We can build some parsing methods in order to create a factor graph from a string representing the factorization of the joint probability distribution

In [None]:
from collections import namedtuple

# Define a named tuple `ParsedTerm` to represent parsed terms in a structured way.
# This will store:
# - `term`: The main term being parsed.
# - `var_name`: The variable name associated with the term.
# - `given`: The conditions (if any) under which the term is considered.

ParsedTerm = namedtuple('ParsedTerm', [
    'term',      # The main term (e.g., probability expression)
    'var_name',  # The variable name involved in the term
    'given',     # Any conditions or dependencies (e.g., given another variable)
])

def _parse_term(term):
    """
    Parses a term of the form "(a|b,c)" and extracts variables and conditioned-on variables.
    
    :param term: A string representing a probability term in the format "(var|given1,given2,...)" 
                 or simply "(var)" if there are no conditions.
    :return: A tuple (var, given), where:
             - var: A list of variables being considered.
             - given: A list of variables that the term is conditioned on.
    """
    
    # Ensure the term starts with '(' and ends with ')'
    assert term[0] == '(' and term[-1] == ')', "Term must be enclosed in parentheses"
    
    # Extract the content inside the parentheses
    term_variables = term[1:-1]

    # Handle conditional probability notation (i.e., presence of '|')
    if '|' in term_variables:
        var, given = term_variables.split('|')  # Split into variable and conditions
        var = var.split(',')  # Convert variable part into a list
        given = given.split(',')  # Convert given (conditional) part into a list
    else:
        var = term_variables.split(',')  # No conditions, just split the variable(s)
        given = []  # No conditioned-on variables

    return var, given  # Return parsed variable(s) and given condition(s)


def _parse_model_string_into_terms(model_string):
    """
    Parses a model string into a list of ParsedTerm objects.

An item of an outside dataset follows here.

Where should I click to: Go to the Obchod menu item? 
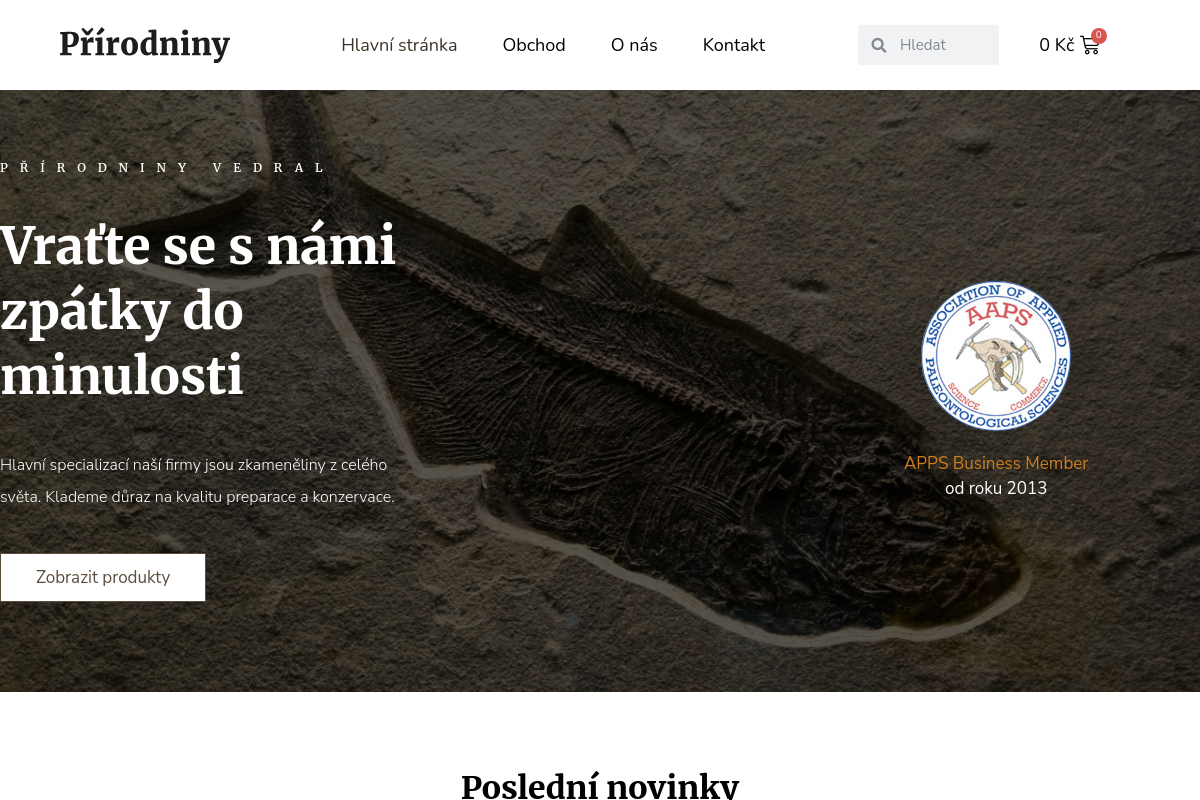[534, 45]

    :param model_string: A string representing a probabilistic model, where 
                         terms are prefixed with 'p' (e.g., "p(A|B)p(B)").
    :return: A list of ParsedTerm namedtuples, each containing:
             - 'term': The probability expression (e.g., "p(A|B)").
             - 'var_name': The main variable(s) in the term.
             - 'given': The conditional variables (if any).
    """
    
    return [
        ParsedTerm('p' + term, *_parse_term(term))  # Prepend 'p' to maintain original term format
        for term in model_string.split('p')  # Split terms based on 'p' delimiter
        if term  # Ignore empty terms from splitting
    ]

def parse_model_into_variables_and_factors(model_string):
    """
    Parses a probabilistic model string into a dictionary of variables and a list of factors.

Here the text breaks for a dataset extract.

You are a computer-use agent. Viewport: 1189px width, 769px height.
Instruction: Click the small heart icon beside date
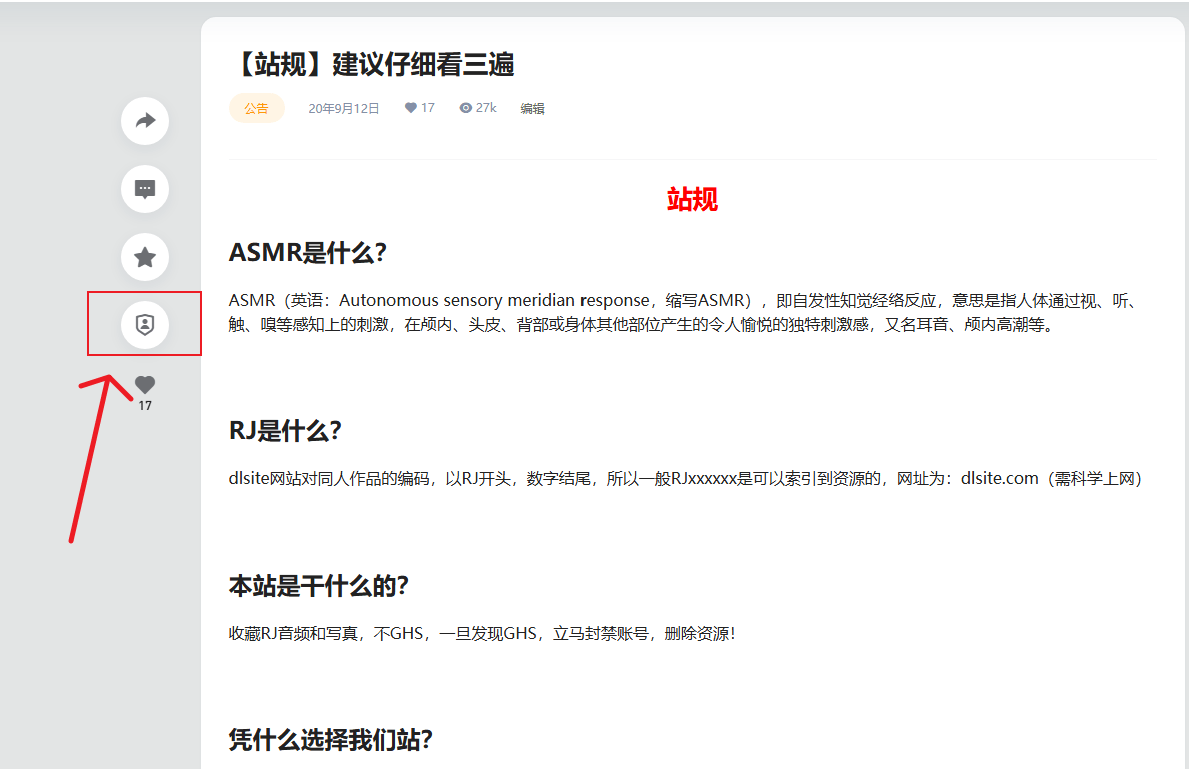(411, 108)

    :param model_string: A string representing a probabilistic model, where terms follow the format
                         "p(h1)p(h2|h1)p(v1|h1)p(v2|h2)".
    :return: A tuple (factors, variables) where:
             - factors: A list of Factor objects representing the relationships in the model.
             - variables: A dictionary mapping variable names to Variable objects.
    """
    
    # Step 1: Parse the model string into ParsedTerm objects
    parsed_terms = _parse_model_string_into_terms(model_string)
    
    # Step 2: Extract all unique variables from the model and store them in a dictionary
    variables = {}

    for parsed_term in parsed_terms:
        # Iterate over all variables in the parsed term
        for term in parsed_term.var_name:
            # If the variable hasn't been seen before, create a new Variable object
            if term not in variables:
                variables[term] = Variable(term)

    # Step 3: Create Factor objects from the parsed terms and establish neighbor relationships
    factors = []
    
    for parsed_term in parsed_terms:
        # Create a new Factor object using the full probability expression (e.g., "p(v1|h1)")
        new_factor = Factor(parsed_term.term)

        # Get all variable names involved in this factor (both the main variable and the given conditions)
        all_var_names = parsed_term.var_name + parsed_term.given

        for var_name in all_var_names:
            # Connect the factor to the corresponding Variable object
            new_factor.add_neighbor(variables[var_name])
            # Connect the Variable object to the Factor
            variables[var_name].add_neighbor(new_factor)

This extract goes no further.